McGraw was born in London, England in 1880. He came to the United States in 1905, where he introduced a high-grade European tire called the Kempshall. He lived most of his life in Pittsburgh where he began his career as an executive of a company that was a pioneer in rubber composition for roofing.

In 1909, Edwin founded The McGraw Tire and Rubber Company. The company specialized in the manufacture of high-grade pneumatic tires, solid truck tires and inner tubes. The company grew rapidly and expanded throughout the country. With the success of his company, McGraw grew his personal fortune.

He also got involved with the local business community in South Florida. He became president of the Fidelity Trust & Mortgage Company and served on the board as a directors for the Fidelity Bank and Trust Company in Miami.

Mansion Built in 1916

McGraw Mansion in 1916

Figure 2: McGraw Mansion in 1916

Given his business association with Locke T. Highleyman, it was only natural for Edwin to build his winter home in Point View. The McGraw’s purchased a lot in Point View in March of 1916. The property was located along the east side of the subdivision with a beautiful view of Biscayne Bay. The address was 1408 South Bay Shore Drive.

The lot dimensions were 200 feet in width by 400 feet in depth. Once completed, the house was a two-stories of poured concrete with a tiled roof. The design of the home was consistent with the neo-classical design found throughout Point View.

The property featured two apartment garages that could accommodate space for five automobiles. One of the apartments possessed six rooms and the other apartment was configured for four.

A notable feature of the home was the garden. It was beautifully landscaped and featured a dense array of palms and tropical shrubbery. In an article on June 12, 1928, the Miami Herald referred to the property as “one of the show places on millionaire row”.

Edwin McGraw Passing in 1920

The involvement in building several organizations had its toll on Edwin’s health. During the spring of 1920, McGraw was in very poor health. After several months of illness, he passed away on June 15, 1920 in his beloved Point View home.

Edwin’s widow remained in the home five years following the death of her husband. She sold the home to a prominent Miami business leader. J.K. Dorn and family moved into the lavish Point View home in the fall of 1925. Dorn purchased the home for $175,000.

 Joseph Killian Dorn

Joseph K Dorn

Figure 3: Joseph K Dorn

Many of the residents of Point View made their fortunes outside of the area. Dorn was an excellent example of a pioneer businessman that built his fortune and reputation in Miami. Like many other Miami pioneers, he migrated south from North Florida following the freezes of 1894-95.

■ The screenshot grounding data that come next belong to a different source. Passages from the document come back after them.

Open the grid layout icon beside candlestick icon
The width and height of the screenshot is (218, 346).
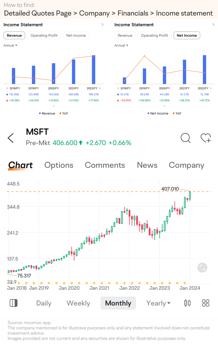[x=205, y=303]
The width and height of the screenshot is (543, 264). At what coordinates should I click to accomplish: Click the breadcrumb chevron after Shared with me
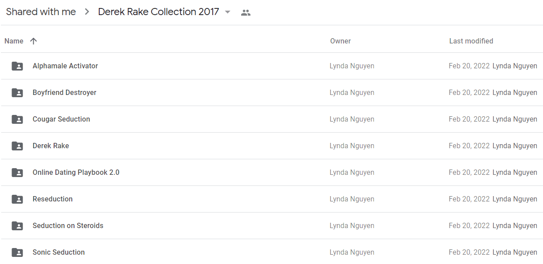tap(87, 12)
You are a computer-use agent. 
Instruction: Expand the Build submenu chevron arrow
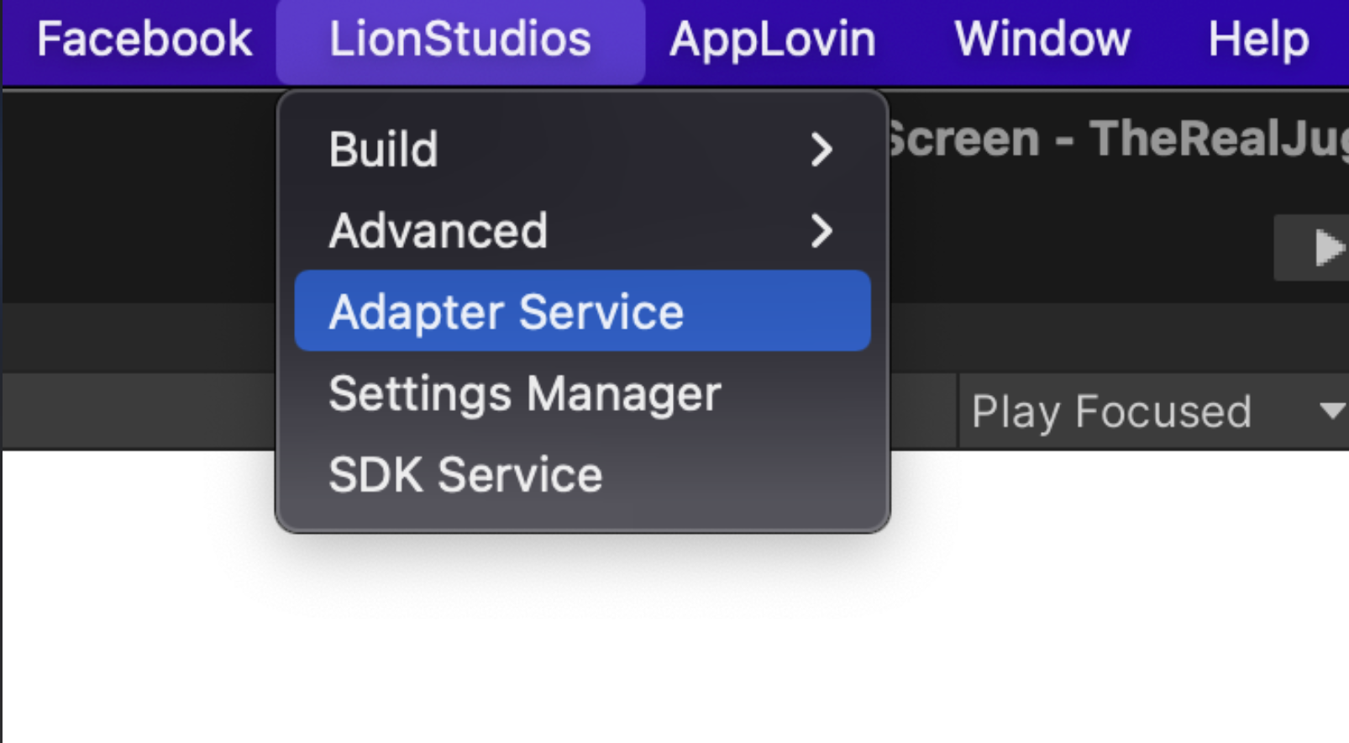[821, 150]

After a brief stay in West Palm Beach, Dorn made his home in Miami. He originally opened a drug store, but realized there was opportunity in real estate. He formed the J.K. Dorn Real Estate & Investment Company. His firm negotiated many of the largest real estate transactions in early Miami.

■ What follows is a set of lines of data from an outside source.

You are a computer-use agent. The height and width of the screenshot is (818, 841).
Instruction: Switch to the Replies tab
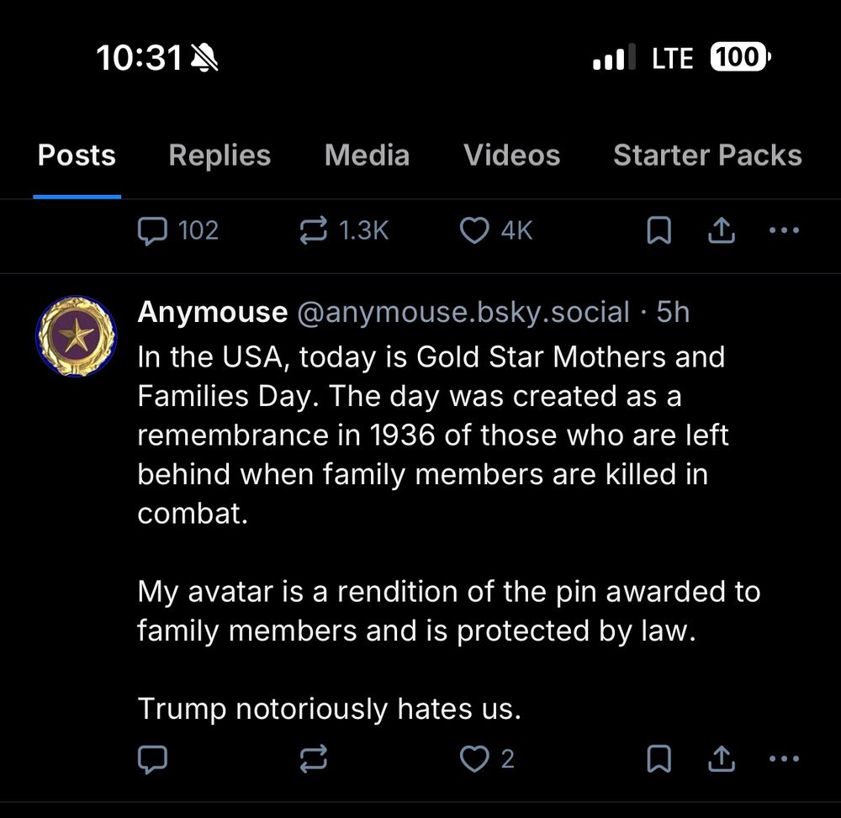pyautogui.click(x=220, y=156)
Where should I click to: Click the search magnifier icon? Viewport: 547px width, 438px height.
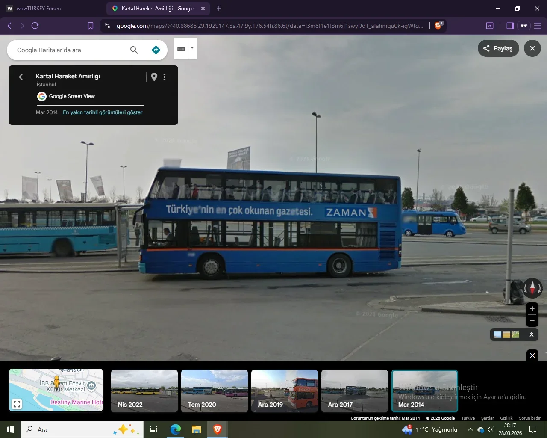click(134, 50)
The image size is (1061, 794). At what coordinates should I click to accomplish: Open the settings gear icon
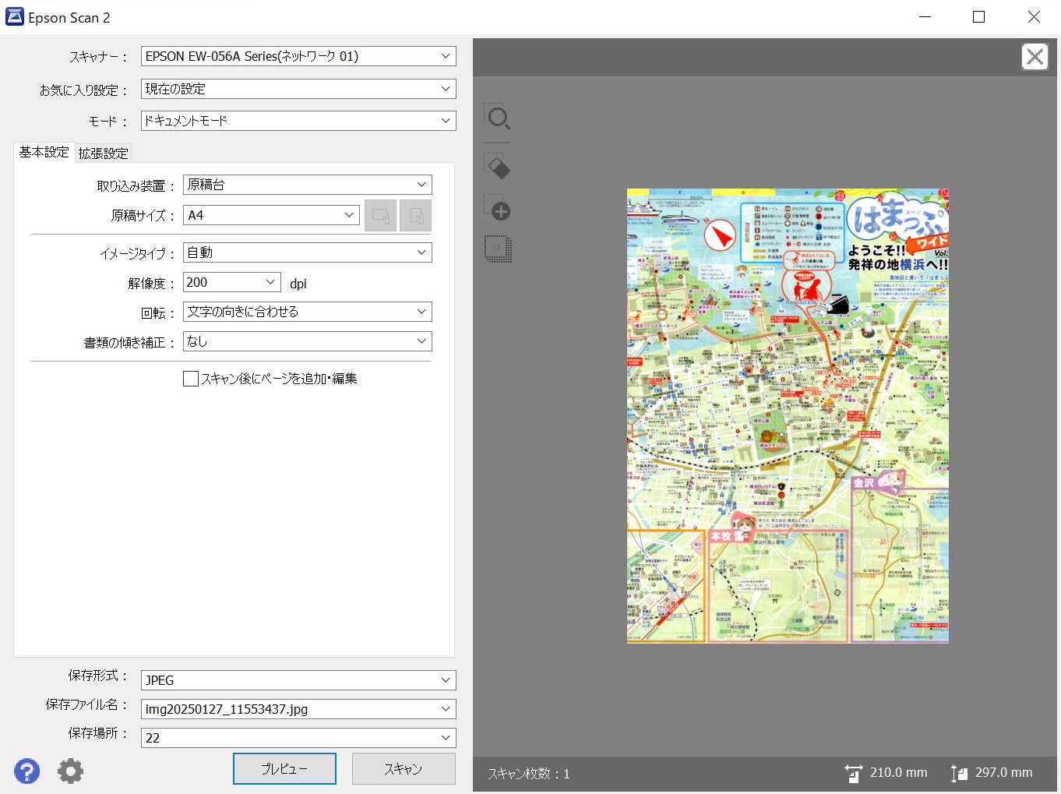70,771
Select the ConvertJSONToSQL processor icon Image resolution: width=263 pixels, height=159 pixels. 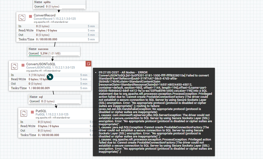coord(14,66)
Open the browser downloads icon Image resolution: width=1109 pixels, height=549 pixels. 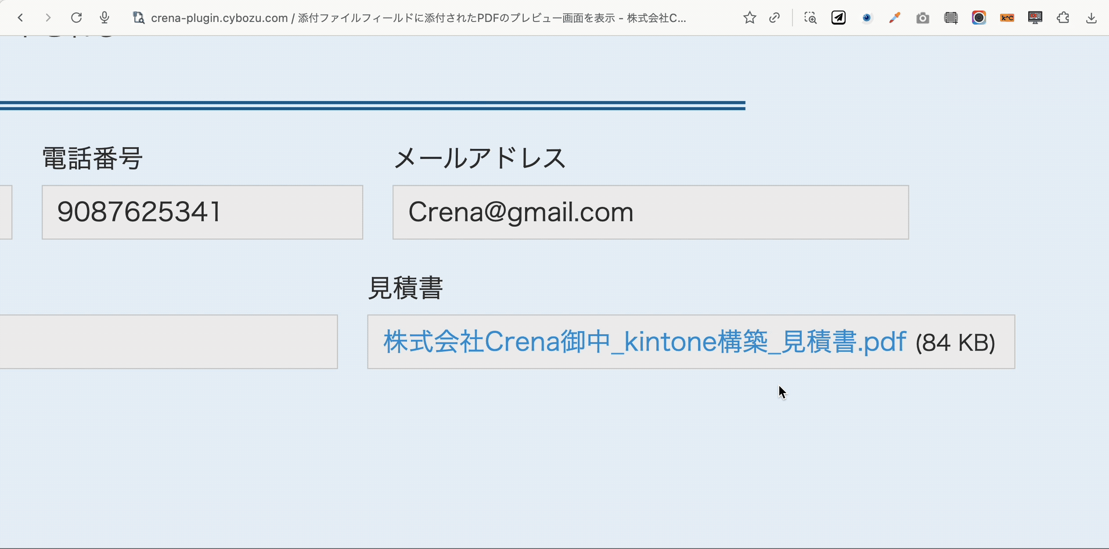1091,18
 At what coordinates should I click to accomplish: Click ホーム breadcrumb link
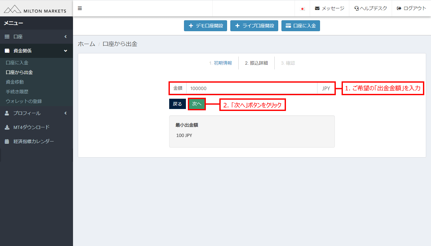86,44
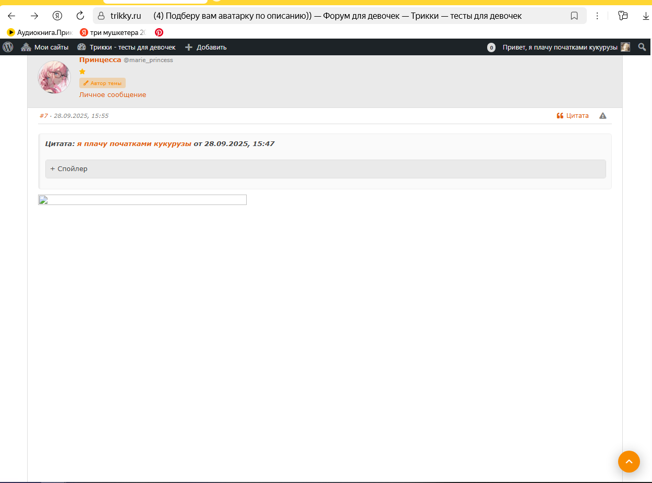Open the browser downloads icon
This screenshot has height=483, width=652.
(x=646, y=16)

Dorn also got involved in the automobile business. He was one of the largest distributors of the Packard and the Studebaker cars in South Florida. He was also a charter member of the Miami Chamber of Commerce.

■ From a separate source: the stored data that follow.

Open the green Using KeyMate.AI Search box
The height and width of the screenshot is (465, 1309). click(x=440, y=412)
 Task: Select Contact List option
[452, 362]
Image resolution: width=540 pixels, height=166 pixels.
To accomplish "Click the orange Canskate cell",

Dorn and his family did not remain in Point View for very long. Just three short years after buying the McGraw mansion, he decided to sell it in 1928. He took a loss on the home when he sold it for $97,000.

Millionaire Dairy Man from Ohio

The next to own 1408 South Bay Shore Drive was a millionaire dairy man from Akron, Ohio. W.E. Wright purchased the home from J.K. Dorn in June of 1928.

However, Wright would not enjoy his winter home for very long. On November 18, 1929, he died in a car accident while traveling to work in Akron.

His widow, Mae Wright, owned the Point View mansion until 1932. She sold the home to a self-made millionaire from Decatur, Illinois.

Augustus Eugene Staley

Augustus Eugene Staley

Figure 4: Augustus Eugene Staley

A.E. Staley was born in 1867 to a family of farmers in Julian, North Carolina. He lost his father by the time he turned 18 years of age, and felt obligated to provide for his mother. He worked as a traveling salesman for a dozen years. One of the products he sold was corn starch.

In 1898, he settled in Baltimore, Maryland and started his own corn starch packaging business. By 1909, he decided to buy the former Wellington Starch Company in Decatur, Illinois. It was a defunct manufacturing facility that Staley re-opened as the A.E. Staley Manufacturing Company.

The company became one of the leading manufacturers of corn products. They produced over 70 different products of from corn starch.

By the time that A.E. Staley arrived in Miami in 1930, he was very wealthy. He was also ready to slow down. He and his wife took two years to determine where they wanted to purchase a home. The Wright home came on the market at the right time.

Staley officially retired from the company he founded in 1932. His son took over as president. As soon as he officially retired, he purchased and upgraded 1408 South Bay Shore Drive.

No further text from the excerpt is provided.